For each target concept, identify sets of index concepts.

For each index concept, identify phrasal patterns.

Index each target concept with sets of index concepts

To be found in the matching phase, each target concept must have associated with it at least one set of index concepts. It may be helpful to think of each set of index concepts applying to a paraphrase of the target concept. For example, in the Casper tutor, in which customer service representative statements were the target concepts, the following target concept:

ASK-NEIGHBOURS-AFFECTED Are your neighbours also affected?

has the following set of index concepts attached to it:

{NEIGHBOURS AFFECTED}

But the following set of index concepts is also attached to this target concept:

{NEIGHBOURS EXPERIENCE SIMILAR PROBLEM}

This set of index concepts was created to recognize input statements of the type, "Are your neighbours experiencing similar problems?" which is a paraphrase for "Are your neighbours affected?" seen in student inputs.

Index each index concept with phrasal patterns

Each index concept needs at least one phrasal pattern attached to it, or it will not be recognized. Multiple phrasal patterns can be associated with each index concept. We have described three different types of phrasal patterns in this work, each a linearly ordered set:

sets of words,

sets of word roots,

sets of word roots in combination with structural references.

As we described in Section 7.2, what the phrasal patterns consist of will depend on the matching function we use in the first stage of indexed concept parsing as well as the text transducing functions we apply to the input text.

Evaluate and refine the parser

Having created an indexed concept parser for an application using the steps described previously, the next step is to evaluate it. Of course, we have described doing indexing in an iterative manner, so some of this evaluation can take place as the indexing occurs. But in the end, the parser needs to be evaluated using a real target population. How this evaluation takes place will vary from project to project, but evaluation principles are described in Chapter 2 of this dissertation, and descriptions of specific evaluation methods used are described in the chapters on the Creanimate and Casper parsers.

Who does what, when?

Building an indexed concept parser requires three basic function roles--a programmer, a content specialist (knowledge engineer), and an interface designer. Of course, combinations of these roles can be carried out by the same person; for example, the programmer may act as the content specialist as well. The programmer has overall responsibility for creating the software that implements the indexed concept parser. The content specialist is especially responsible for creating index concepts and phrasal patterns. The interface designer is responsible for designing the parser's human-computer interface. Figure 7.2 lays out in detail the responsibilities of these roles. This figure also shows the dependencies among the tasks described in this chapter, and therefore show how the steps are to be sequenced.

Summary

This chapter has described the various tasks involved in creating an indexed concept parser. After gathering background information about the application (especially identify the target concepts and architecture of the conceptual memory), the specific parameters of the parser are defined (especially deciding on a matching function and appraisers). Then, the target concepts are indexed, and phrasal patterns assigned to index concepts. Finally, the parser is tested and refined.

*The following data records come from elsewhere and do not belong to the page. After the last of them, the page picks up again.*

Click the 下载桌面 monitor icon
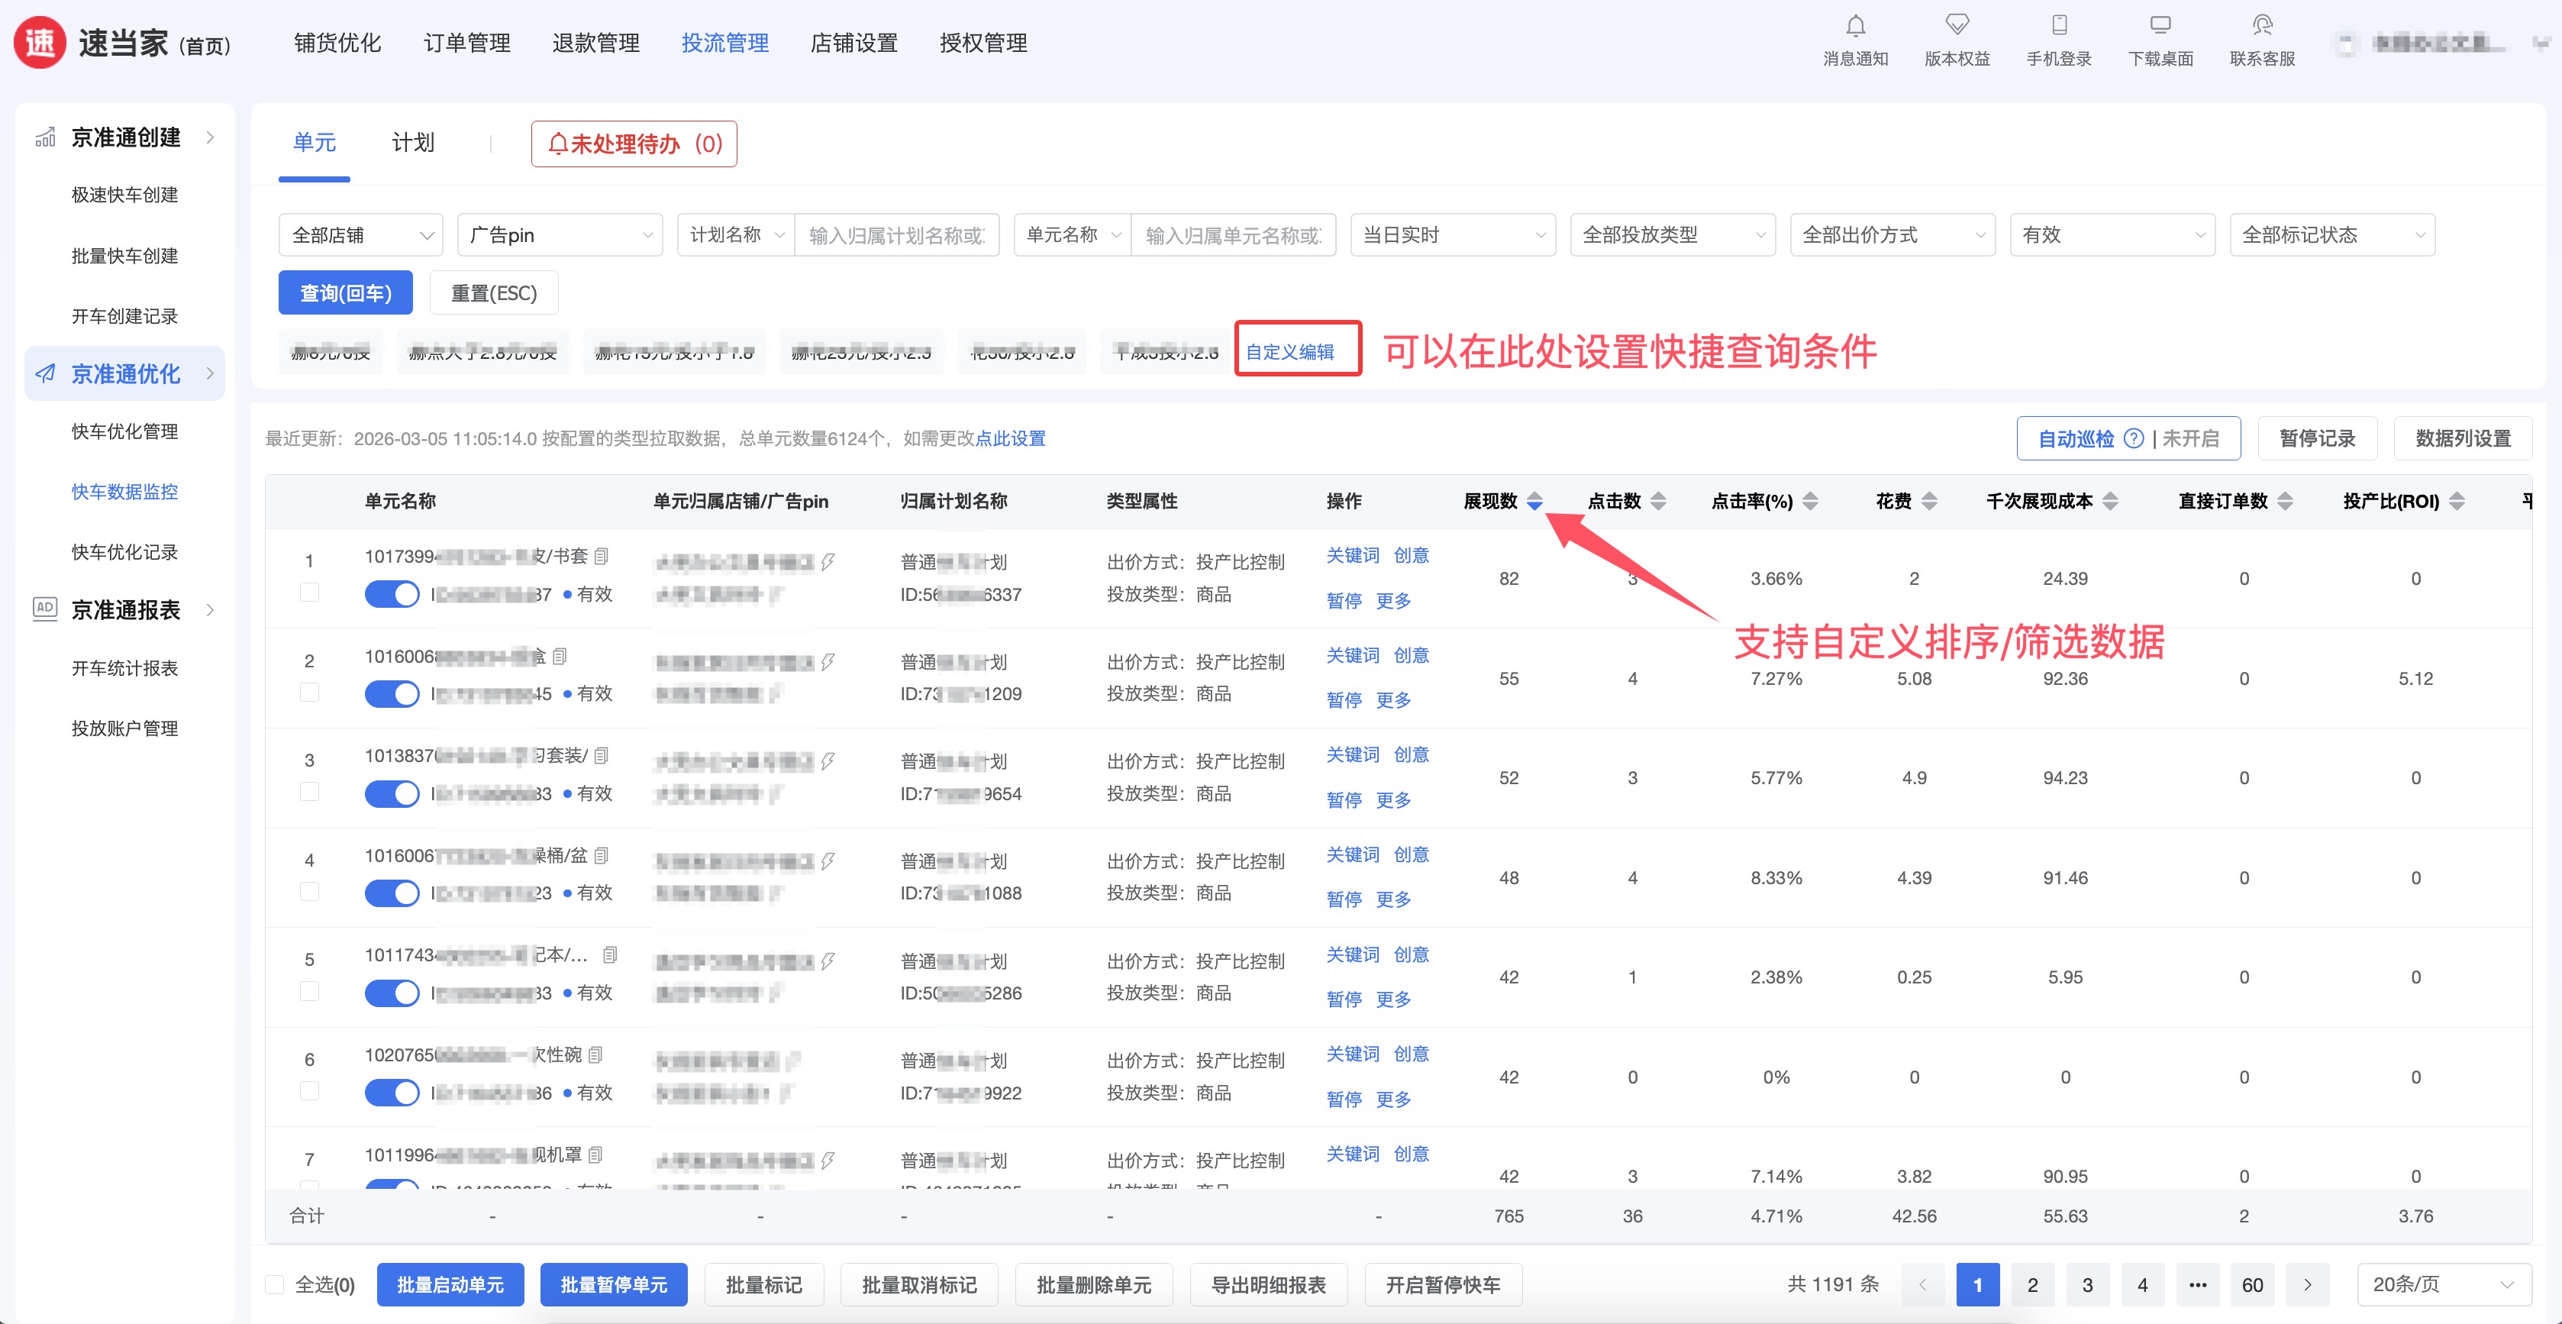Image resolution: width=2562 pixels, height=1324 pixels. 2160,26
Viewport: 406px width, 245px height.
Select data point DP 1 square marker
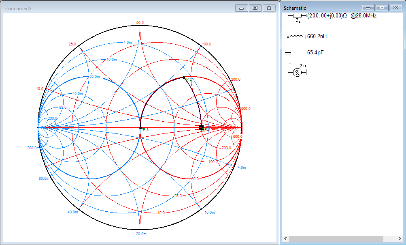[201, 127]
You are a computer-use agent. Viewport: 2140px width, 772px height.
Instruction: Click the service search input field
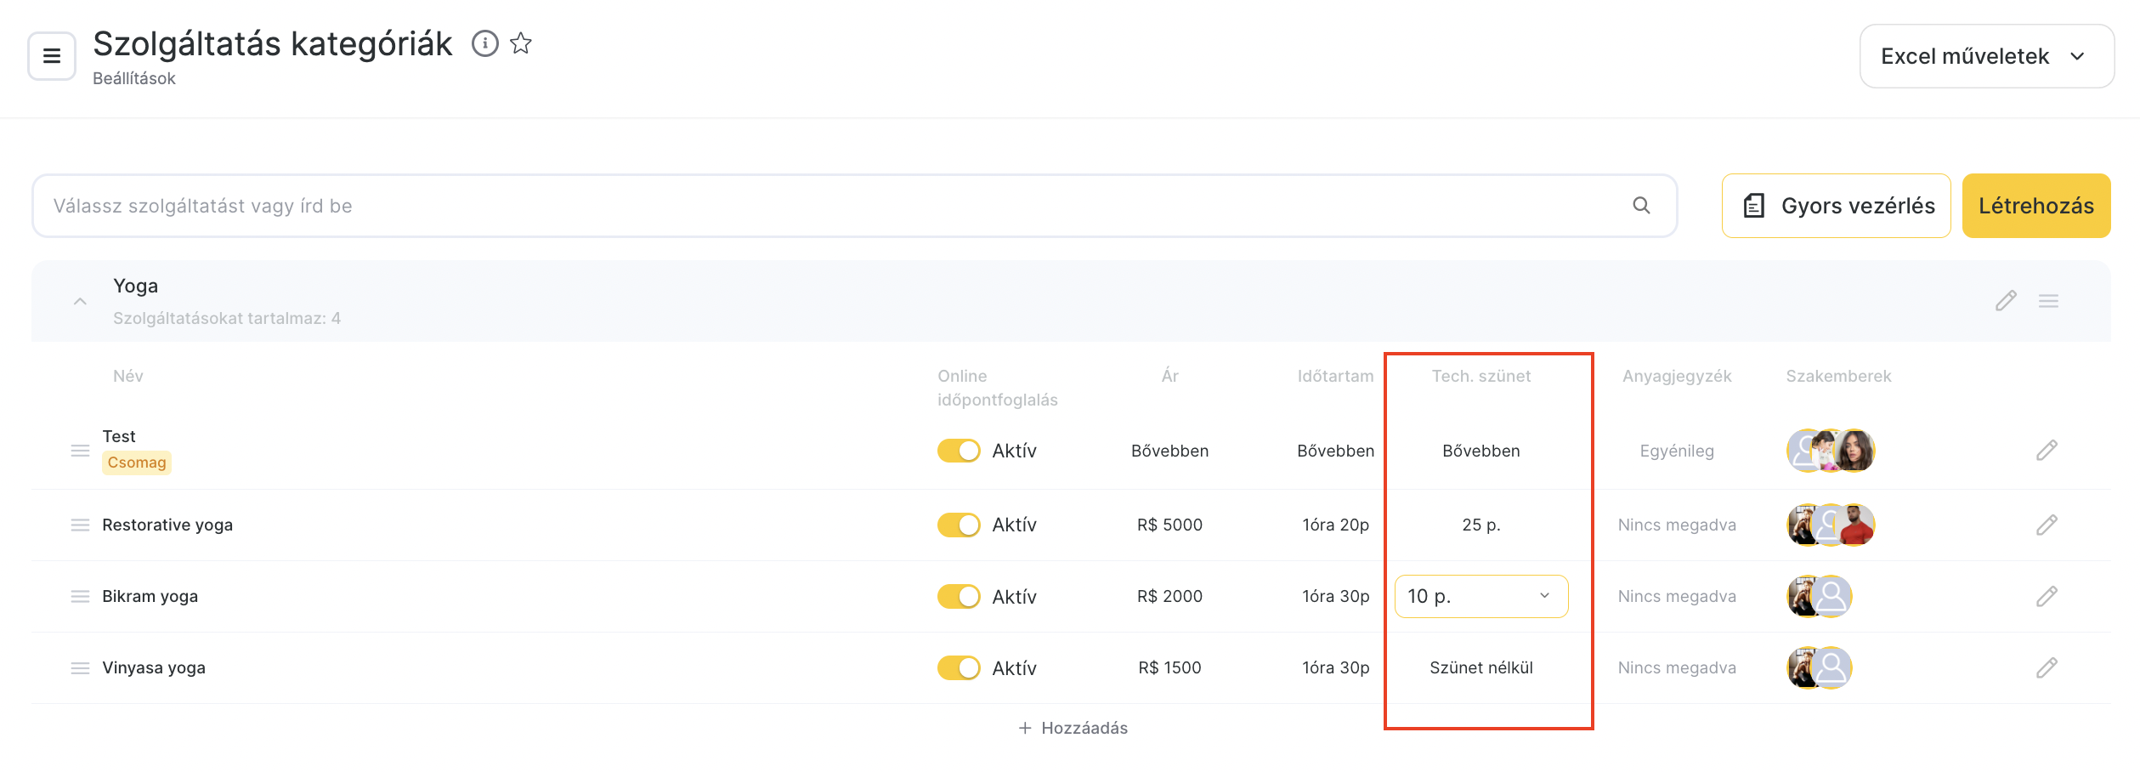click(x=833, y=206)
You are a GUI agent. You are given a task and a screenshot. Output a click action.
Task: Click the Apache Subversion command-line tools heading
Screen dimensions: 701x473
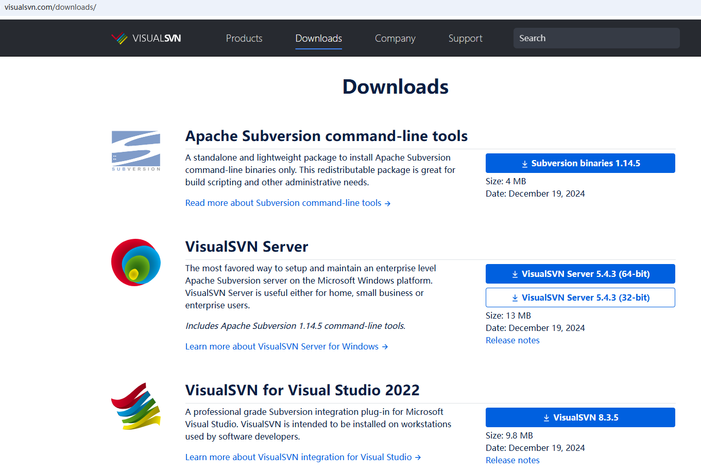point(326,136)
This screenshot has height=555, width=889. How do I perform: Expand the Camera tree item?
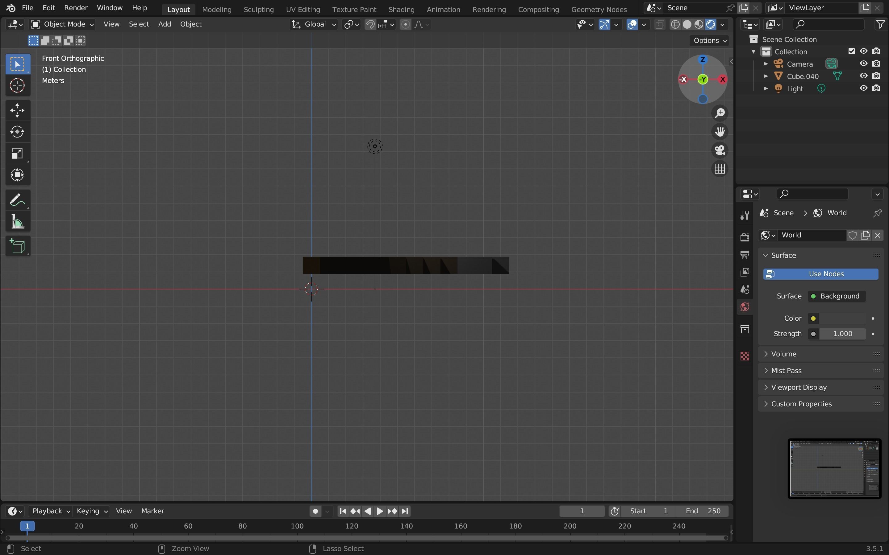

In the next chapter, we exemplify this methodology by describing how an indexed concept parser was added to the TransAsk military logistics advisor.

[1.]With the exception that the version of DEF-FRAME in the Appendix defines concepts, abstraction relationships and attribute/value relationships with one form.

[2.]As stated in Chapter 5, the information value of an index concept is , where r is the number of times the index concept is assigned to target concepts, and n is the number of index concepts.

[3.]Note that by the algorithm given for indexed concept parsing in Chapter 5, a target concept is not scored unless at least one index concept associated with the concept is seen in the input. This means that the bias towards expected target concepts does not come into play unless one of its associated indexed concepts is seen.